Document segment:
******************************

Eleanor Marker - Therapist and life coach - eleanormarker.com

Transcripts

Speaker A:

Welcome to the Aprica Podcast because a little advice goes a long way.

Speaker A:

Welcome to the Aprica Podcast where we discuss a common challenge many of us face and give you a little piece of life advice to go away and to try out.

Speaker A:

Today's podcast is about loss, specifically that unique loss that comes to a woman with the loss of a long term relationship.

Speaker A:

And I know as a coach myself, I work with many women in their late 40s onwards who are really struggling with not just the loss of their relationship, but also the loss of shared dreams and a loss of a sense of trust.

Speaker A:

And I'm joined today by Silky Harvey, who is going to be reassuring us that this loss can actually lead to a glorious future.

Speaker A:

So, Suki, thank you so much for joining me on the podcast today and do share with us your story.

Speaker B:

Hello, Eleanor.

Speaker B:

First of all, thank you so much for having me on the podcast.

Speaker B:

It's a pleasure to be here.

Speaker B:

And today I will share my story about complete loss, not just of my marriage, but my health, my mom, my career, everything and how I actually got through it.

Speaker B:

And I'm now living my best life.

Speaker A:

That's perfect because one of the things I know when, when we spoke together before we started doing the podcast and I, I remember I said to you that I think that there's, there's something about having a lost relationship in that middle part of your life, you know, like 40s, 50s, 60s, where there are quite a lot of losses going on.

Speaker A:

You know, quite often maybe you've been at home with the children and so you maybe don't have a career to go to or maybe change careers.

Speaker A:

And quite often the children are leaving home around about that time and the parent, your parents are getting old and so even if you haven't lost them, you have lost that particular dynamic that is the parent child dynamic.

Speaker A:

And maybe that shifted into something more like caring.

Speaker A:

So there is a lot of loss at that time, isn't there?

Speaker A:

So talk to us then about what you experienced.

Speaker B:

So I actually almost lost my life in December 22nd.

******************************

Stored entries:

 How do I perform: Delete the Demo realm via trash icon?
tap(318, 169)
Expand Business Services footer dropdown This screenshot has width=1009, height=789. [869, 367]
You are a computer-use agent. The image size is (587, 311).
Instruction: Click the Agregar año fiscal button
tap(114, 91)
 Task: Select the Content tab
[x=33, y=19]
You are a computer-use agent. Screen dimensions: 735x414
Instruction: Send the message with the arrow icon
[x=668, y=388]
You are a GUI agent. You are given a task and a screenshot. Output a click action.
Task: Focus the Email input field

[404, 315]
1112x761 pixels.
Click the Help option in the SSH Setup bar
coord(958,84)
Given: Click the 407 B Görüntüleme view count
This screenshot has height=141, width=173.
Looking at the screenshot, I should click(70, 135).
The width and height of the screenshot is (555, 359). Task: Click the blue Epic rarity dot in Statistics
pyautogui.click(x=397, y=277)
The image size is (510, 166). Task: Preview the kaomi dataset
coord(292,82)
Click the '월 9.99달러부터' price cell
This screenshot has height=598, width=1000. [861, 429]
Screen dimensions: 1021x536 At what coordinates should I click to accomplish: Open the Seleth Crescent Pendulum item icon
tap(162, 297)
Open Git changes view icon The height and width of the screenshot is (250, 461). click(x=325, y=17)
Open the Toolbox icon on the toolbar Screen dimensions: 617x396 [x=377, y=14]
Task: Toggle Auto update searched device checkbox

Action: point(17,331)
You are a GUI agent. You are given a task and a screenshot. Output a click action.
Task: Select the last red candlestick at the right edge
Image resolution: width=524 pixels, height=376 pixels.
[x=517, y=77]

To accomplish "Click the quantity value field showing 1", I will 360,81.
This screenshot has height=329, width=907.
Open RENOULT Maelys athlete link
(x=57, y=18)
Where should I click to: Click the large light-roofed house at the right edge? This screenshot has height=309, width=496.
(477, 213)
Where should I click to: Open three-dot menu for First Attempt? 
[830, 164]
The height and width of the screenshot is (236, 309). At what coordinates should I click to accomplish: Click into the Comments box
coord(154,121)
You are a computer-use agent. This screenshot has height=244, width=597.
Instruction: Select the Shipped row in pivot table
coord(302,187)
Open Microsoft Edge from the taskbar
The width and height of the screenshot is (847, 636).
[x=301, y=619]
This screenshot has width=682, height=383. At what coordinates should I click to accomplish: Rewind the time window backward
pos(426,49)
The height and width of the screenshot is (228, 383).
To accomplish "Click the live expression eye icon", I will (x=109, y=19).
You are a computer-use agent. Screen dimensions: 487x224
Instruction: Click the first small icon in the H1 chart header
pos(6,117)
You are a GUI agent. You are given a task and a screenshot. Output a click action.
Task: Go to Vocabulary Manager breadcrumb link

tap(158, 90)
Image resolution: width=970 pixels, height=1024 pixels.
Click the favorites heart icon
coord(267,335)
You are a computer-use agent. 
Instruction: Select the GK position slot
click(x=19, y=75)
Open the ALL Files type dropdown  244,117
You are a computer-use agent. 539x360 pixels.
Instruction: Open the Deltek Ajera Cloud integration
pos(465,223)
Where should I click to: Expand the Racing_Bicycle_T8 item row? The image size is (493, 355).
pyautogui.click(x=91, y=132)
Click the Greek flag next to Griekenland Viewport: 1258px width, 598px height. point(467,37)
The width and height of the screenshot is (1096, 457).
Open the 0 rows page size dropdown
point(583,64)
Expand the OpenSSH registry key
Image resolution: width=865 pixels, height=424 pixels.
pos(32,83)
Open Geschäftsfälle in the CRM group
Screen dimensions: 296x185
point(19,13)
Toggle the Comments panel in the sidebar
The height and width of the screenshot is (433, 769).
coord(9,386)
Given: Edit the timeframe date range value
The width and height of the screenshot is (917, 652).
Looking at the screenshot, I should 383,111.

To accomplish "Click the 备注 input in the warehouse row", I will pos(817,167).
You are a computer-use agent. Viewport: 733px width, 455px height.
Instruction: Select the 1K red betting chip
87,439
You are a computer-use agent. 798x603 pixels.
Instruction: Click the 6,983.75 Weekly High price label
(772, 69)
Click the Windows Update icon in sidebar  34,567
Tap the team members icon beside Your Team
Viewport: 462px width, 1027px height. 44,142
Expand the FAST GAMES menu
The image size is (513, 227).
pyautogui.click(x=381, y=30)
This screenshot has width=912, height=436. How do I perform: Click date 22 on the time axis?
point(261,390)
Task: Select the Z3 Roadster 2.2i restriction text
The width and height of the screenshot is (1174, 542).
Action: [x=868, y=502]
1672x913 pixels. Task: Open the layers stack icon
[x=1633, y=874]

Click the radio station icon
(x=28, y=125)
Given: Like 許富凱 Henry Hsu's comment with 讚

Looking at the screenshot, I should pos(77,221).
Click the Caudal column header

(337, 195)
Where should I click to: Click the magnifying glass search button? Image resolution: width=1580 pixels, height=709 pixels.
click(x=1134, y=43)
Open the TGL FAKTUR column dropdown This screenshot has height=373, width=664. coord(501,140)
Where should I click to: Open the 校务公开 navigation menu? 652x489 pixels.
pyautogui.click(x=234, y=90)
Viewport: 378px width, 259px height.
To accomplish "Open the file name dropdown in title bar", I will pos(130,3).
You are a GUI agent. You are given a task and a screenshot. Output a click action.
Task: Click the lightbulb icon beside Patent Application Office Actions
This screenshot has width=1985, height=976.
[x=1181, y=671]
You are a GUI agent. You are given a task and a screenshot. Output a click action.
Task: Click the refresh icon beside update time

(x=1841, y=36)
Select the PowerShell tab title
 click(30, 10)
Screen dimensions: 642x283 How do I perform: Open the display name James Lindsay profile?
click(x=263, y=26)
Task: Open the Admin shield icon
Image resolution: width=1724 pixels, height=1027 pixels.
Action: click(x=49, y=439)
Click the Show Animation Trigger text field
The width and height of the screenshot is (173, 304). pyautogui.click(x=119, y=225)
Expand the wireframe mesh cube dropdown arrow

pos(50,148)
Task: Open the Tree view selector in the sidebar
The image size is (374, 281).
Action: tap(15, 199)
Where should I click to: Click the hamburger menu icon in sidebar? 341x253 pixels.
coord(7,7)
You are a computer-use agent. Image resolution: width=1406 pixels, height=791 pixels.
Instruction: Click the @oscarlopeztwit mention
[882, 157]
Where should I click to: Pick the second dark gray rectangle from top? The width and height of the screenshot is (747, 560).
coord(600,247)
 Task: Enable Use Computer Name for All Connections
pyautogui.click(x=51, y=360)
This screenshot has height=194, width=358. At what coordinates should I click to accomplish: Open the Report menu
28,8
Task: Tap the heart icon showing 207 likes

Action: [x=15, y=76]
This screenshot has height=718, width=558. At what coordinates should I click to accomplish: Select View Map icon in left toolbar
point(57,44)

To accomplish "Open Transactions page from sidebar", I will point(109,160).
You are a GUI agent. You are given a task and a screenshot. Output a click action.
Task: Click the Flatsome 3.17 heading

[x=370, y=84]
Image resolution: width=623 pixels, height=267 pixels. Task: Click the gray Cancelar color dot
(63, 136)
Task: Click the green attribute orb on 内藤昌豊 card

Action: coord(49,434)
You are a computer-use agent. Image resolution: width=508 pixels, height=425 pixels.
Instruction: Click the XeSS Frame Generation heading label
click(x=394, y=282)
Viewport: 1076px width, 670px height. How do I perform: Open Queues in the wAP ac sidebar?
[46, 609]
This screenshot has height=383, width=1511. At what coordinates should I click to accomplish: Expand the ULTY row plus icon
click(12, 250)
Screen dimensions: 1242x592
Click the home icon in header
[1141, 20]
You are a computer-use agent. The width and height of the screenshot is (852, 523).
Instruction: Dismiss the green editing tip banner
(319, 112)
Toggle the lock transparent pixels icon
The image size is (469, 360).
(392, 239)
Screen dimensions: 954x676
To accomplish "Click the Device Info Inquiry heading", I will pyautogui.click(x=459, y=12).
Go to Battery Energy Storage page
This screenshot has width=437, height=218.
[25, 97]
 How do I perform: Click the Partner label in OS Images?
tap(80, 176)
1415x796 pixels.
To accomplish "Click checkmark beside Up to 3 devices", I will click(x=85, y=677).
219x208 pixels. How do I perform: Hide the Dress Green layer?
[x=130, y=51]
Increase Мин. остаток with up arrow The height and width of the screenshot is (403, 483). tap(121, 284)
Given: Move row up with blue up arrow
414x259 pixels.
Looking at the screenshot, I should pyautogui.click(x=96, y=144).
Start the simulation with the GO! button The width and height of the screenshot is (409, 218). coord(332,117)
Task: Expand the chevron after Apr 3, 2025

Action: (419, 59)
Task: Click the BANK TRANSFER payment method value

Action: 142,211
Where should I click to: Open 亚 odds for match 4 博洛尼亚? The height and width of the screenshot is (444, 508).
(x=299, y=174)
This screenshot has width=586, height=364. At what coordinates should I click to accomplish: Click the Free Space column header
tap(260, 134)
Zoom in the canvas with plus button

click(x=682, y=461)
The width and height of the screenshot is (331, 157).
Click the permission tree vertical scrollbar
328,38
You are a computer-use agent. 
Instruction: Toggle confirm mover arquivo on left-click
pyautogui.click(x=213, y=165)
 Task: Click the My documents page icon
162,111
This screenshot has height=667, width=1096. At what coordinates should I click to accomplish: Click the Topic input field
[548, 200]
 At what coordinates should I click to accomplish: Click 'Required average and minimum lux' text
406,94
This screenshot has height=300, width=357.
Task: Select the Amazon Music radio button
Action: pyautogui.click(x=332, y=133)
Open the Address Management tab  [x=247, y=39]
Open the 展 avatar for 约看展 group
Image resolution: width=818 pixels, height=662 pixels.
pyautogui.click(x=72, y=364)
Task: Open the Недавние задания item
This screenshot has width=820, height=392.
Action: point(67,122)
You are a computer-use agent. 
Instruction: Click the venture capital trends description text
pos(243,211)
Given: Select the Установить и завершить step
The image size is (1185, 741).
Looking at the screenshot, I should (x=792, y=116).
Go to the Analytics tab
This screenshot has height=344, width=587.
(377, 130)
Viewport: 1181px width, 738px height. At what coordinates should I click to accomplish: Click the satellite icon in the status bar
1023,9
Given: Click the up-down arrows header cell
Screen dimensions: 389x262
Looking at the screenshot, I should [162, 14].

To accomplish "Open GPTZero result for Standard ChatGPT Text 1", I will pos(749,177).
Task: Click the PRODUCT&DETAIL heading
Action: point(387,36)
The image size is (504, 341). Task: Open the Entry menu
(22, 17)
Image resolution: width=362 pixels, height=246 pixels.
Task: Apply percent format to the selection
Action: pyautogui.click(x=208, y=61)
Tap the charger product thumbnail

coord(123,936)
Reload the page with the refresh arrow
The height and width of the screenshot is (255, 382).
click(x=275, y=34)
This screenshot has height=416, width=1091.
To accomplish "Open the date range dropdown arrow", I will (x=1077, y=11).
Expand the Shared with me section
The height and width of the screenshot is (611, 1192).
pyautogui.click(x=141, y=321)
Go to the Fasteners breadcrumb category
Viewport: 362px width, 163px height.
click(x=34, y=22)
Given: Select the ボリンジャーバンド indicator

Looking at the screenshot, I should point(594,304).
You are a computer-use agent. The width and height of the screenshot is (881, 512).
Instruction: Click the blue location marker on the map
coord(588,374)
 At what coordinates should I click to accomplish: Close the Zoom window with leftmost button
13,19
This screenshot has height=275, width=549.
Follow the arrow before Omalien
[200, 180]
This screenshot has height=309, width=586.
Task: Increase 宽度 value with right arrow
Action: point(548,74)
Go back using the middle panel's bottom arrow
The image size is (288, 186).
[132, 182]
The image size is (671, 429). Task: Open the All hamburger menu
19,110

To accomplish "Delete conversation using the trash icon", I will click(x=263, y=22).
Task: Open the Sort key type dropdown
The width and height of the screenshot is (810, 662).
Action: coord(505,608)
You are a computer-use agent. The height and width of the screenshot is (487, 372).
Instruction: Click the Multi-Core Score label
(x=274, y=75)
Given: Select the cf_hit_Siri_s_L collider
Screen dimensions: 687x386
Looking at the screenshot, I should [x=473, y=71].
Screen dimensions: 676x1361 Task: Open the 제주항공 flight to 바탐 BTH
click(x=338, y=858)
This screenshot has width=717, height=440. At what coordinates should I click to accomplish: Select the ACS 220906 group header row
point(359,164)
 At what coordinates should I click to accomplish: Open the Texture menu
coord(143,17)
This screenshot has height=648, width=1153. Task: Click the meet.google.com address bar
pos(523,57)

******************************

Exercise description: In the podcast transcript, what age group of women does the host say she often works with as a coach?

Task solution: Women in their late 40s onwards.